Wow, United States Patent and Trademark Office. WOW. I am just… so pleased.
I did my first successful freelance martial arts gig about a week ago, and I was passing out cards with the name of my operation, but I haven’t trademarked it yet. I googled “trademark,” and the USPTO (United States Patent and Trademark Office) came up. And hey look! They had an instructive video for noobs! How sweet. I’ll bet it consists of some plain woman walking around some dismal office in a pant-suit and shoulder pads (circa 1985), listing in a thin monotone while vaguely gesturing to the cheap bullet points that appear next to her as she lists all the boring shit I’ll have to read and fill out to get the process started. Her hair will be the most entertaining visual aid, and her tobacco-stained teeth will resemble the linoleum in my bubbie’s kitchen. The image will be grainy. It’ll look like some shitty high school project. Someone will walk by near the water cooler and engage in some jerky, awkwardly informative dialog with our host, then mercifully slink away, allowing her to once again focus on us, her victi-I mean viewers, with her dead gorgon eyes.
Yes, my expectations were good and set. I’ve been putting off watching this video for a solid couple of weeks. Well no more! If I must watch it, then so be it! My little one-woman company must must forward! To the future! To the trademark office! To the educational video!

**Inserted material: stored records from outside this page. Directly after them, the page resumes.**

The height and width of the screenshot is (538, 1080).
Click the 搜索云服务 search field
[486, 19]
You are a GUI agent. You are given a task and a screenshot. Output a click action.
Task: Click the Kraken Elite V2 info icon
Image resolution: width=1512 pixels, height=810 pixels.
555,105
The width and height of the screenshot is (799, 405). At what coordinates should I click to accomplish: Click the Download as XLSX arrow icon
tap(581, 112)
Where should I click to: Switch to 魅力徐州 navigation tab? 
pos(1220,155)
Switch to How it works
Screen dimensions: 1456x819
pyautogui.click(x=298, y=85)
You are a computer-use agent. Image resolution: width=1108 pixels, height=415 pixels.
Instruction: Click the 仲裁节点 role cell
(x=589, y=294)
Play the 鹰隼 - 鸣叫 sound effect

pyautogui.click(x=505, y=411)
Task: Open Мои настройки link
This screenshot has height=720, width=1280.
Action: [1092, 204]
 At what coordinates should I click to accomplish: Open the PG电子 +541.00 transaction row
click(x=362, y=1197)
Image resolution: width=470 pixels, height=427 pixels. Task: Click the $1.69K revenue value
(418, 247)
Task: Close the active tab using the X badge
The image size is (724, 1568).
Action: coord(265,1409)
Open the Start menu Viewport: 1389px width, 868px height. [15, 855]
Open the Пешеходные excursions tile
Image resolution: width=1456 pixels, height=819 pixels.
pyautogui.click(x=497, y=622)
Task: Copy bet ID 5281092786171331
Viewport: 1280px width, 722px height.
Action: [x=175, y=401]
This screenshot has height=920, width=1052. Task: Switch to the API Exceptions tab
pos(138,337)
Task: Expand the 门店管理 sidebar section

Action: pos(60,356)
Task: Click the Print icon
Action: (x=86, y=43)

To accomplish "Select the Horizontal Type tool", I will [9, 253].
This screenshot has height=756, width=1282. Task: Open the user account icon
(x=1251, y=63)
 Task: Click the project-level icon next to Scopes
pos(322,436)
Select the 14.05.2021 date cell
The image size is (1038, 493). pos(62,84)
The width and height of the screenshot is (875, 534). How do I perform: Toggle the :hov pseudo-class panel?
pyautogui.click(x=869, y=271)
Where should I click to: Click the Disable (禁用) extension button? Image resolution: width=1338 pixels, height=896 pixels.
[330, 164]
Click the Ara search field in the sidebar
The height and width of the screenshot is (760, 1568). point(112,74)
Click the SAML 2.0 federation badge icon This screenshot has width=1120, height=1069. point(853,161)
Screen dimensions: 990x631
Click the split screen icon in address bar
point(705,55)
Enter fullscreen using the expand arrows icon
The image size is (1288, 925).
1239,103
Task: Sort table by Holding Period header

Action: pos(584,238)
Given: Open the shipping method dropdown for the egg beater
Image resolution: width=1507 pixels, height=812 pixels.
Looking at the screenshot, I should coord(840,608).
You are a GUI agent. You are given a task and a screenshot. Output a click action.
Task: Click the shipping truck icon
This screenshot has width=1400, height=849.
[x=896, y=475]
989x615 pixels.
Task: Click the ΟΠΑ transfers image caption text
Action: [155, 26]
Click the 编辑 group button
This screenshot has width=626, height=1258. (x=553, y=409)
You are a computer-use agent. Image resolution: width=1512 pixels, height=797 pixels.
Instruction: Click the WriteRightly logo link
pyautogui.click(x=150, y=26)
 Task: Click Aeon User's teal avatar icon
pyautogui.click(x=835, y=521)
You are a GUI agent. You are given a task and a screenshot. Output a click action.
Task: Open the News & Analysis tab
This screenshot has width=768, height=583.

About ten seconds into this video, the collective weight of all my nasty assumptions imploded upon itself like a dying star. The USPTO has apparently created an informative video in the guise of a mock news channel, complete with graphics, anchors (with names like Mark Trademan), a well-designed newsroom (completely digitally created), and even a little ticker along the bottom and feeds “United States patent and Trademark Office – Search on TESS – File on TEAS” over and over. Not exactly informative, but it lends a sense of authenticity to have scrolling text meander across the bottom 5% of the screen.
It’s called TMIN (Trademark Information Network), and boy am I impressed. Let’s watch!
Holy shit, it’s the Undersecretary of Commerce for Intellectual Property, live via satelite! How did they swing that? CNN’s been trying to nail that guy down for weeks! And the Deputy Undersecretary! The Undersecretary explains quite clearly what the differences between a patent, trademark, and copyrights are.
Too bad he’s stuck in that totally unfurnished office. At least he has a nice view of the autumn colors until the cleaning crew arrives to let him out.
Now it’s up to the Deputy Undersecretary to really thrill us with her stunning delivery of the process of trademarking, etc. Take it away, Sharon!
Woah, never mind! Grab a nap, relax, maybe stop having that seizure first.
Wait, is that “reporter” in a Radioshack? I thought this was a news room.
But enough chit-chat with the higher-ups. It’s time for a 3D graphics display from an incredible, entirely fabricated piece of machinery, followed by a sit-down interview with OH MAI GAWD it’s a pant-suit! And shoulder pads! We found them, and they were here all along! They were hanging out with the awkwardly informative dialog! Yikes, it’s almost like she’s wearing camouflage of some kind.
This guy just said we can use trademarks without registering them with the USPTO. Wtf? Oh wait, I need to protect it somehow. Damn, never mind.
Wait! This lady just said that the people who enforce this protection is the trademark owner. So if someone tries to use my logo on their stuff, I get to use my ninja skillz to stop them? And that’s legal? Who knew the USPTO would encourage street justice? I’m seriously diggin’ this video.
Bearing in mind that this thing was written by the guy who plays the head anchor, it really wasn’t half bad, especially given all I’ve retained about trademarking. There are ten videos on his page. My weekend is shaping right up.
Patents are usually for inventions of some kind, things like machinery. Trademarks are business-oriented, and protect brand names, slogans and logos. Copyrights are often “entertainment oriented,” and protect books, movies, paintings and music.